PROVIDED RECORDS:
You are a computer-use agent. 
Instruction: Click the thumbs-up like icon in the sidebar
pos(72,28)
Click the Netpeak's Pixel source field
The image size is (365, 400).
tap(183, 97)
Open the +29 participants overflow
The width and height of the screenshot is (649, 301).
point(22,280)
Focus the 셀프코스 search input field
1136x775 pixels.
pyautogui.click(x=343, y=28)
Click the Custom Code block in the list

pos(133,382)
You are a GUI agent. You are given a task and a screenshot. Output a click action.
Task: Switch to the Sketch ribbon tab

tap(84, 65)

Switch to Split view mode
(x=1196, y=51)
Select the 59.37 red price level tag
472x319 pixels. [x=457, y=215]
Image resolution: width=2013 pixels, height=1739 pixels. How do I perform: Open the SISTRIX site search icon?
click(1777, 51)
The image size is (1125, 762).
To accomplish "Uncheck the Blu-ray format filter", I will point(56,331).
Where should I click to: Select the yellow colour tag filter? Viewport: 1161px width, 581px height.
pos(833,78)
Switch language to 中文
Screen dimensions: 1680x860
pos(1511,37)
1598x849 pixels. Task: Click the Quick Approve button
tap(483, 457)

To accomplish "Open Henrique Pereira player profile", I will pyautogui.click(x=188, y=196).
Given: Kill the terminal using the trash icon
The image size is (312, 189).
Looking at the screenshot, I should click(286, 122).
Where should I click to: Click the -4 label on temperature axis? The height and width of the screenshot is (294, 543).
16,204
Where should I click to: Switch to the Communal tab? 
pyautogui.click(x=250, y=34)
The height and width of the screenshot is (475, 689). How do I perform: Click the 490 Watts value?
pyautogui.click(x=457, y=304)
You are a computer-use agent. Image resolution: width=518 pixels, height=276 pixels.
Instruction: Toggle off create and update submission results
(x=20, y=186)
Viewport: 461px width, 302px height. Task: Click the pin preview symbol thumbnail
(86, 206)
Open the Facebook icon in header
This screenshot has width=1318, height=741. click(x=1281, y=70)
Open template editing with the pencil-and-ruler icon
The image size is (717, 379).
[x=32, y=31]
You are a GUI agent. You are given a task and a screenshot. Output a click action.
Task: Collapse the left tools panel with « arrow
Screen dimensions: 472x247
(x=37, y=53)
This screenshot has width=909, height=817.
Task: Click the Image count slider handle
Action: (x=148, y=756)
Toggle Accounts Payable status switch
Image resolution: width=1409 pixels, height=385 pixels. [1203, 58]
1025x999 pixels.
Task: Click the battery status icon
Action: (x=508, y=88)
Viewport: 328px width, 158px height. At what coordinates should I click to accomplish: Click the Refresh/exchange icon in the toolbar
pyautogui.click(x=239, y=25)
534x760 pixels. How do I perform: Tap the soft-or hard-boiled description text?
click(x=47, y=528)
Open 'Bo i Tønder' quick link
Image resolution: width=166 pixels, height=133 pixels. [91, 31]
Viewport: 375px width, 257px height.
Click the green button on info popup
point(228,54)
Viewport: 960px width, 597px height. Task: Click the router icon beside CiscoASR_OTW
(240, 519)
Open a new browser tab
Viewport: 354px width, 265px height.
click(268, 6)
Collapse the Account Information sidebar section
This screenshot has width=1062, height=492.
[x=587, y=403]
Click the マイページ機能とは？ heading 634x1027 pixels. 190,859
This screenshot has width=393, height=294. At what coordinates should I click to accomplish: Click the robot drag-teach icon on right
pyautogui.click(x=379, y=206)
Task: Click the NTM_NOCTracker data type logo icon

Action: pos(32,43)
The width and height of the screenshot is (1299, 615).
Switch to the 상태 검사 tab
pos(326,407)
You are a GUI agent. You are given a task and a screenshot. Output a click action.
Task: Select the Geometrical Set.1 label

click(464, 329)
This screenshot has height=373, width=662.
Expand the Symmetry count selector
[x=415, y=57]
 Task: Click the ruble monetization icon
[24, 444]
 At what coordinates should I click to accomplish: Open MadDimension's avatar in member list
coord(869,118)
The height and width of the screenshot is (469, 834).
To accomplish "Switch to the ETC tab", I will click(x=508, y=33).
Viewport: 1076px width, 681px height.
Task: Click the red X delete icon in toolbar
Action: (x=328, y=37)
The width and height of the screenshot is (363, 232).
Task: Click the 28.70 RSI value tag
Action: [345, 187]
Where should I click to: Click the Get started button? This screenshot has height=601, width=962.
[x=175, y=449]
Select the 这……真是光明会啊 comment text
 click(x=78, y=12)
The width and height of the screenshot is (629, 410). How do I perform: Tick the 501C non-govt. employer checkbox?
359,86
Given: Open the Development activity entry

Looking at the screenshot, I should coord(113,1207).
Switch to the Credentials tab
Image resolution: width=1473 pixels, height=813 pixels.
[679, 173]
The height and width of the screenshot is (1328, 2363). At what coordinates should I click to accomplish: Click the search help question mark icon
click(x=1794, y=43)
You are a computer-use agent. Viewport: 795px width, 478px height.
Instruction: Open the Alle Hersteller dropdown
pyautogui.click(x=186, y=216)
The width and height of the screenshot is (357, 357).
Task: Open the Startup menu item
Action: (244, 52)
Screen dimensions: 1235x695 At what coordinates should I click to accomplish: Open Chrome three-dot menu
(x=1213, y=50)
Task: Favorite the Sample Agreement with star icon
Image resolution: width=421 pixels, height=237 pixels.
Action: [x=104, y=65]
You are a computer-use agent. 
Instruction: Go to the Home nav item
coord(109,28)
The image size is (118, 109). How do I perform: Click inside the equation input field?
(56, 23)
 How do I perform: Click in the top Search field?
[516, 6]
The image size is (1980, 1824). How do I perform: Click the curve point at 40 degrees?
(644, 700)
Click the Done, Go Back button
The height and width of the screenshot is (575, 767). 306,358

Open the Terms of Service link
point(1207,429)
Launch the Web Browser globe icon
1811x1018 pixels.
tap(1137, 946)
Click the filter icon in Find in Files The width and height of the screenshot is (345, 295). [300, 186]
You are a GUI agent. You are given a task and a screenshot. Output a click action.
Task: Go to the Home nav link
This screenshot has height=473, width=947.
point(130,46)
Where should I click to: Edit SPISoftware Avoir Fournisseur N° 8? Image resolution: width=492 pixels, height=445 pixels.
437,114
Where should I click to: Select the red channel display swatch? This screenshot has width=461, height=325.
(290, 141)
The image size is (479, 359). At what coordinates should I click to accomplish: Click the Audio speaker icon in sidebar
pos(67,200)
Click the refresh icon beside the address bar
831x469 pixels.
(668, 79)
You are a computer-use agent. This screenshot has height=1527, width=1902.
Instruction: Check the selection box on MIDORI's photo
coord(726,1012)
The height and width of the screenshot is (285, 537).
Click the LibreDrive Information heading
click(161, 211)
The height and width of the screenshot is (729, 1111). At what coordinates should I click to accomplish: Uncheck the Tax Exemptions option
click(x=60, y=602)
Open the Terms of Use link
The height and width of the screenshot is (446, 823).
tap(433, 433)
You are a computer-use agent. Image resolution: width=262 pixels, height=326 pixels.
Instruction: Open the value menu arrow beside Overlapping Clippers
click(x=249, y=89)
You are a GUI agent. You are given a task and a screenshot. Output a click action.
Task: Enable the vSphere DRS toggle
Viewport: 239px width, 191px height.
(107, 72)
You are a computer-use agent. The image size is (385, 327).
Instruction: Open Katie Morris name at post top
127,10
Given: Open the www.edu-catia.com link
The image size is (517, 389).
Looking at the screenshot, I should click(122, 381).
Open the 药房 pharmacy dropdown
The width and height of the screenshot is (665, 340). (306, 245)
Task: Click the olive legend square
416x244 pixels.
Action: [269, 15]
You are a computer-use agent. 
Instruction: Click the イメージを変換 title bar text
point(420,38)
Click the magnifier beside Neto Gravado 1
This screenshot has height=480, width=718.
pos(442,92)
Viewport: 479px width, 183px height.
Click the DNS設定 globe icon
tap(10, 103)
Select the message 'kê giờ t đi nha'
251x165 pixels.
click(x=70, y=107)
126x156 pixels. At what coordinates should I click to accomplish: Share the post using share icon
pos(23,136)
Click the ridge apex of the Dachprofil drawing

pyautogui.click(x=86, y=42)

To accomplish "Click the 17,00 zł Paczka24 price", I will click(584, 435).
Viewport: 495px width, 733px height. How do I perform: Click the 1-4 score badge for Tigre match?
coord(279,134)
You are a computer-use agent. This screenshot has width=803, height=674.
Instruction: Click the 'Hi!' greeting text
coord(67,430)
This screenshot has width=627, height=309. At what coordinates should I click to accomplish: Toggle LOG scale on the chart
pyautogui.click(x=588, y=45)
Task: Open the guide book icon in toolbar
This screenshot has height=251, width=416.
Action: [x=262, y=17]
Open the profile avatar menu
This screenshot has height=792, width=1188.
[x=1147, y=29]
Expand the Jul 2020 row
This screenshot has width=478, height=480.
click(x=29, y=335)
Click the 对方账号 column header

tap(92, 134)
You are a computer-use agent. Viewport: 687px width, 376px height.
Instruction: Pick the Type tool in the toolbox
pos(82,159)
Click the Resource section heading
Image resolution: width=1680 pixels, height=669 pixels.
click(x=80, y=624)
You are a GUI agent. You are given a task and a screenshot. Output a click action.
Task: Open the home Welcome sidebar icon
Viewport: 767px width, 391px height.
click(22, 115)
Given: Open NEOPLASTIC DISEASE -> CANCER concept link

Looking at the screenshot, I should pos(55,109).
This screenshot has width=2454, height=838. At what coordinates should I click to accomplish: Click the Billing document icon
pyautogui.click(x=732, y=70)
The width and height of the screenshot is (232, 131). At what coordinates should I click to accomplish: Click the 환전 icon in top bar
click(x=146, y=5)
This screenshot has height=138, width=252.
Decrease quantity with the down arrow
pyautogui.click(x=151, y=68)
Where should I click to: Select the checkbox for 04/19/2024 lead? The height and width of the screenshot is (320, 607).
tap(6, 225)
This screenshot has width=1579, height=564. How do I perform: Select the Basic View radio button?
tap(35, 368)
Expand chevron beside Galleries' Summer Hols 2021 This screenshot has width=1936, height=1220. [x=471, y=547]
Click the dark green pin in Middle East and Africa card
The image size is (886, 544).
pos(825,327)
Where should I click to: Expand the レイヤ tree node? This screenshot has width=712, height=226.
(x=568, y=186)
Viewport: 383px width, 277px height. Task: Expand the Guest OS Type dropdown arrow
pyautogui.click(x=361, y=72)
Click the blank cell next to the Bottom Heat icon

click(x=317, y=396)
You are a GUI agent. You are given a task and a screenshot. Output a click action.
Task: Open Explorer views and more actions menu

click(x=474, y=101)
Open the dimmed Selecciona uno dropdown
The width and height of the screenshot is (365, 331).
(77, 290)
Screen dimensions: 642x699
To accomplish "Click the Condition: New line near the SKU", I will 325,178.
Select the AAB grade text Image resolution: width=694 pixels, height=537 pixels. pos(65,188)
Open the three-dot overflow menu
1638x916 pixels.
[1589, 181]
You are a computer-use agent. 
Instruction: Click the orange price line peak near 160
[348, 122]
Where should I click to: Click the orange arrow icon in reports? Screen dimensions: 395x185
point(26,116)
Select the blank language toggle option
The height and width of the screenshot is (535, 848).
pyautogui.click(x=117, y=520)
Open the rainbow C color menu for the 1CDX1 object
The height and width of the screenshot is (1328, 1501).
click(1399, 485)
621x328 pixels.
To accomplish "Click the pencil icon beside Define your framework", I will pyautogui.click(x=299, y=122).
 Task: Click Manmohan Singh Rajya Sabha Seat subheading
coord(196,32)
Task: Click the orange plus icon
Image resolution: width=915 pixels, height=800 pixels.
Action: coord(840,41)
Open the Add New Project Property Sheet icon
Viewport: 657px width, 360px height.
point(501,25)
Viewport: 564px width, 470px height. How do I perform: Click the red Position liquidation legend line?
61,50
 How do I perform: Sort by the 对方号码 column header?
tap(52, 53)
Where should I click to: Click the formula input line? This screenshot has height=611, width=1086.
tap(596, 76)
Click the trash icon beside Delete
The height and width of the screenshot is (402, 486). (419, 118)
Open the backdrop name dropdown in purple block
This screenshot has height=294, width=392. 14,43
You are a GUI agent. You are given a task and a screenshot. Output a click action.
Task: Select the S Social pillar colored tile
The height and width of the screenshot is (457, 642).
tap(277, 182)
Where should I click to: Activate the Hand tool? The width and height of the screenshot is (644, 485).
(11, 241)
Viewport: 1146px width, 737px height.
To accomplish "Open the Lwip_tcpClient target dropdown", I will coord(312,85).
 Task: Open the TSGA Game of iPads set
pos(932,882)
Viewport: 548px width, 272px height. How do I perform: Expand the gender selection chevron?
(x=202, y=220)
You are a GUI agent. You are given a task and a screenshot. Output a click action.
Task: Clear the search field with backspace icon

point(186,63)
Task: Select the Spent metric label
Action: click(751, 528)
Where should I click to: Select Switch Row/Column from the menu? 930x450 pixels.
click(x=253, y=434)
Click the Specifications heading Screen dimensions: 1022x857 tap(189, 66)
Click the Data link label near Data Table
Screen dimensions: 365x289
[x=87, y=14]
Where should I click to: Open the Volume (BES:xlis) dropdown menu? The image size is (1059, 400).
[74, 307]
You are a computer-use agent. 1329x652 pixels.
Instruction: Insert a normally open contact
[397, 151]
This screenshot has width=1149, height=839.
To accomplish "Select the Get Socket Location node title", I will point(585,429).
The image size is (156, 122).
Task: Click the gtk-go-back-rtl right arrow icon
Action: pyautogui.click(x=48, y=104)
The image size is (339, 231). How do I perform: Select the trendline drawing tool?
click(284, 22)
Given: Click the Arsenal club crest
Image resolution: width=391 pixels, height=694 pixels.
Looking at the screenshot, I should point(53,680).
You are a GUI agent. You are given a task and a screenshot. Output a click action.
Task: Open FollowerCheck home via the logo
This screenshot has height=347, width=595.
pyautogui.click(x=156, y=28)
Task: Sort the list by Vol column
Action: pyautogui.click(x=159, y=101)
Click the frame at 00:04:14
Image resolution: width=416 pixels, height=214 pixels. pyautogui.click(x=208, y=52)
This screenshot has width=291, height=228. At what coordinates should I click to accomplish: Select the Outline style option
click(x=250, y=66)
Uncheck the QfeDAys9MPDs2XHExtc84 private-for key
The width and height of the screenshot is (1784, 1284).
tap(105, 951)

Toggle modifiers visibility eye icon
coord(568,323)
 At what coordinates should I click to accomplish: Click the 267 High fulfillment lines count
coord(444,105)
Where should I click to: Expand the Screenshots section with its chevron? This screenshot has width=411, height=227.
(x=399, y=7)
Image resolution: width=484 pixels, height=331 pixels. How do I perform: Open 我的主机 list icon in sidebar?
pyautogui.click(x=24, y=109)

DIRECTIONS FOR THIS TASK: Copy out, without changes, the part of the records that begins with the line containing "This screenshot has width=627, height=309." and ends with the line containing "pyautogui.click(x=151, y=68)", including both of those lines.

ANSWER FOR THE TASK:
This screenshot has width=627, height=309. At what coordinates should I click to accomplish: Toggle LOG scale on the chart
pyautogui.click(x=588, y=45)
Task: Open the guide book icon in toolbar
This screenshot has height=251, width=416.
Action: [x=262, y=17]
Open the profile avatar menu
This screenshot has height=792, width=1188.
[x=1147, y=29]
Expand the Jul 2020 row
This screenshot has width=478, height=480.
click(x=29, y=335)
Click the 对方账号 column header

tap(92, 134)
You are a computer-use agent. Viewport: 687px width, 376px height.
Instruction: Pick the Type tool in the toolbox
pos(82,159)
Click the Resource section heading
Image resolution: width=1680 pixels, height=669 pixels.
click(x=80, y=624)
You are a GUI agent. You are given a task and a screenshot. Output a click action.
Task: Open the home Welcome sidebar icon
Viewport: 767px width, 391px height.
click(22, 115)
Given: Open NEOPLASTIC DISEASE -> CANCER concept link

Looking at the screenshot, I should pos(55,109).
This screenshot has width=2454, height=838. At what coordinates should I click to accomplish: Click the Billing document icon
pyautogui.click(x=732, y=70)
The width and height of the screenshot is (232, 131). At what coordinates should I click to accomplish: Click the 환전 icon in top bar
click(x=146, y=5)
This screenshot has height=138, width=252.
Decrease quantity with the down arrow
pyautogui.click(x=151, y=68)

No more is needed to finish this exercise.